The decision came in the early afternoon last Friday, Jan. 11; by 3:30 pm, a press conference was set up in North Providence by Rep. Jack Reed, Sen. Sheldon Whitehouse and Gov. Lincoln Chafee to announce the decision.
The decision: East Providence can use $49.2 million of its $60 million Google windfall for the unfunded liabilities of its police pension fund.
“It’s very specific,” said East Providence Mayor James Briden, who was invited to the press conference about 30 minutes before it took place. “It allows us to apply $49.2 million to the police pension.”
Sen. Whitehouse said U.S. Attorney General Eric Holder “made an exception based on the unique facts presented,” Briden said. “It brings closure to our appeal.”
East Providence had been turned down twice in its effort to use the asset forfeiture distribution money that was obtained in a settlement with Google Inc. for the work done on the case by the police department against the Internet search giant for import violations related to Canadian prescription drugs.
North Providence got the same answer.

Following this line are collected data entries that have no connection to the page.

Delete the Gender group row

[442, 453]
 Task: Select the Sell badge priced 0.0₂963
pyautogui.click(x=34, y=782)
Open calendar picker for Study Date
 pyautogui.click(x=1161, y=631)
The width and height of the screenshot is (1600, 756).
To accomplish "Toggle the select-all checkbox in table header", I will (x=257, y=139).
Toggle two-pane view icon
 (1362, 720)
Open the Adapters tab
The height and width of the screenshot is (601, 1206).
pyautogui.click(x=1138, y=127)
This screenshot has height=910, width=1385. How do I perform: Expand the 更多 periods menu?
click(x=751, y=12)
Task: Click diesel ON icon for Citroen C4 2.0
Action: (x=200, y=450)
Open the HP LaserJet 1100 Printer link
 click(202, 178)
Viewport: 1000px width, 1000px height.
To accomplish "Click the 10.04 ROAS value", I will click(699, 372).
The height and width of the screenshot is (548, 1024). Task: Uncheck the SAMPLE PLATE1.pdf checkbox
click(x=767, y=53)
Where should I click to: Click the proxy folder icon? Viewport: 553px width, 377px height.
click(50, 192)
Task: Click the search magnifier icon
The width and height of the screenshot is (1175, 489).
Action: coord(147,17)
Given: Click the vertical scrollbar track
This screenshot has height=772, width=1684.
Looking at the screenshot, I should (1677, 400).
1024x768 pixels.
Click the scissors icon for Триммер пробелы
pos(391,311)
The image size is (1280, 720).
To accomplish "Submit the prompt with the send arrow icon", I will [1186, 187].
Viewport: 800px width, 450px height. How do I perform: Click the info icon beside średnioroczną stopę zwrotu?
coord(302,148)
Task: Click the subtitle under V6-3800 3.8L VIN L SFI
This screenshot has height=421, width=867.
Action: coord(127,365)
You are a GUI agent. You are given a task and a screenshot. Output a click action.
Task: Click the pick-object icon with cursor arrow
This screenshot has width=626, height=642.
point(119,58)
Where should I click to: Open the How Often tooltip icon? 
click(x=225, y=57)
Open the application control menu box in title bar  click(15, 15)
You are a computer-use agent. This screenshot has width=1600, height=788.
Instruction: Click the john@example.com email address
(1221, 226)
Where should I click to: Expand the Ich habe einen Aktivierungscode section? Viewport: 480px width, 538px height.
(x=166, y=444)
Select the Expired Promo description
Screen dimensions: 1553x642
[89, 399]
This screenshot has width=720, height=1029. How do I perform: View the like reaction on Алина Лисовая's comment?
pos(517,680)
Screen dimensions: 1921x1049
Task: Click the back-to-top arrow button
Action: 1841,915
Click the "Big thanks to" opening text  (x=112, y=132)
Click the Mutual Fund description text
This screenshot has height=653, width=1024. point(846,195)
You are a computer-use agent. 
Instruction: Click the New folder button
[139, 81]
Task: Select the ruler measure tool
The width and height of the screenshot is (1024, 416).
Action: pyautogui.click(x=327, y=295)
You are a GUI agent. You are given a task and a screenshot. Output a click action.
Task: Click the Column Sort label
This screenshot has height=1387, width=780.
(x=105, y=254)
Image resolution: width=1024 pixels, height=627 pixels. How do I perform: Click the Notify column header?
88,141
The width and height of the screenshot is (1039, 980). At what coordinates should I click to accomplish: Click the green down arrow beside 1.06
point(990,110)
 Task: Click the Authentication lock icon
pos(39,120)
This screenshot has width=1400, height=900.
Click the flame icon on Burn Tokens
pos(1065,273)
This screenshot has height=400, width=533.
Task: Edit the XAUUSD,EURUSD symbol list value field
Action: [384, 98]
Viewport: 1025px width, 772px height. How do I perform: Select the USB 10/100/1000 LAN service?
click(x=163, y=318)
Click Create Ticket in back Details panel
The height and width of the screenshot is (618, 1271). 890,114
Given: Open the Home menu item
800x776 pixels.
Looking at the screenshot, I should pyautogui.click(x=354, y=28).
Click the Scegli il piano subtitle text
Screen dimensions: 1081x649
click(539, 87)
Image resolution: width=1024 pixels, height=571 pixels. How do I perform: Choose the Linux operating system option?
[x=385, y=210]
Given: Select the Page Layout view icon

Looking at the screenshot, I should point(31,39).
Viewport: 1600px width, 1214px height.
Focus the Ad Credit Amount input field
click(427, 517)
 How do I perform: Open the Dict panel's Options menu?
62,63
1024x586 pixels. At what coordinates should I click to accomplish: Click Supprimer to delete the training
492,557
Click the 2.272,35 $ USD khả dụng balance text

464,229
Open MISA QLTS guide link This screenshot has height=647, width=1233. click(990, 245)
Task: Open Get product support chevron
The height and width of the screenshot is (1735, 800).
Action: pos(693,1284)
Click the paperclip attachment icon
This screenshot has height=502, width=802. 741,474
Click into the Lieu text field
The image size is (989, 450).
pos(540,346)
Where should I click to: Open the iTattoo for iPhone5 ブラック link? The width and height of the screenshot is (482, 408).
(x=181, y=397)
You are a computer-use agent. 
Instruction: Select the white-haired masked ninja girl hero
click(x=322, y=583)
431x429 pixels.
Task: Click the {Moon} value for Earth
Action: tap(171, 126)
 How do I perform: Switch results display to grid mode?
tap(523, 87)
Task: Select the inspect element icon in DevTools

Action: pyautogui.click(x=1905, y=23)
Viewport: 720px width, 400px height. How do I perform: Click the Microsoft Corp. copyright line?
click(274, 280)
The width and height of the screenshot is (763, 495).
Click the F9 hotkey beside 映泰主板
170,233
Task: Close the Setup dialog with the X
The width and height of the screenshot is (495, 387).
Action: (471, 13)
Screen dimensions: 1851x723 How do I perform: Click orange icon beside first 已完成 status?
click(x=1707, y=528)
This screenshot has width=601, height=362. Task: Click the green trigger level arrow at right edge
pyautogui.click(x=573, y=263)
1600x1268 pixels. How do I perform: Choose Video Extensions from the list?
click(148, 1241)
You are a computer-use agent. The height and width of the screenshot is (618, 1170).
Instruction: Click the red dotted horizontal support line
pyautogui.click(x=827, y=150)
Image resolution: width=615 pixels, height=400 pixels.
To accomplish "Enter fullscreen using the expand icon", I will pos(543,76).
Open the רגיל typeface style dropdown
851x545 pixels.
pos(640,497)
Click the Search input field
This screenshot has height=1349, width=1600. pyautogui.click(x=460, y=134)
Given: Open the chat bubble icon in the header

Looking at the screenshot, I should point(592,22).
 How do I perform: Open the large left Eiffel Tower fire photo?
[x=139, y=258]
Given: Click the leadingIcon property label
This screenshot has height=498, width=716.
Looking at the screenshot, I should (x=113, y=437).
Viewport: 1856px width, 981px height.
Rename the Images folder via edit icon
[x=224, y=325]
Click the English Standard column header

The cities joined forces to approach Holder.
“It was a very pleasant, if sudden, announcement,” said Briden. “It is central to the city’s long-term fiscal stability that will benefit East Providence taxpayers.”
East Providence Finance Director Malcolm Moore said the $49.2 million will bring up the police pension to 100 percent funded. It will pull the combined police and fire pension funds off the critical list, according to state standards.
“We’’ll be up to 64 or 65 percent funded,” Moore said. “Anything under 60 percent is considered critical.”
The city must now make some decisions on the remaining $10.8 million of the Google money.
City officials, including Police Chief Joseph Tavares and City Manager Peter Graczykowski, have said many times that were waiting for a decision from Holder before considering the use of the remaining cash.
Briden said he would favor a "smart and conservative use that would help to hold the line on taxes."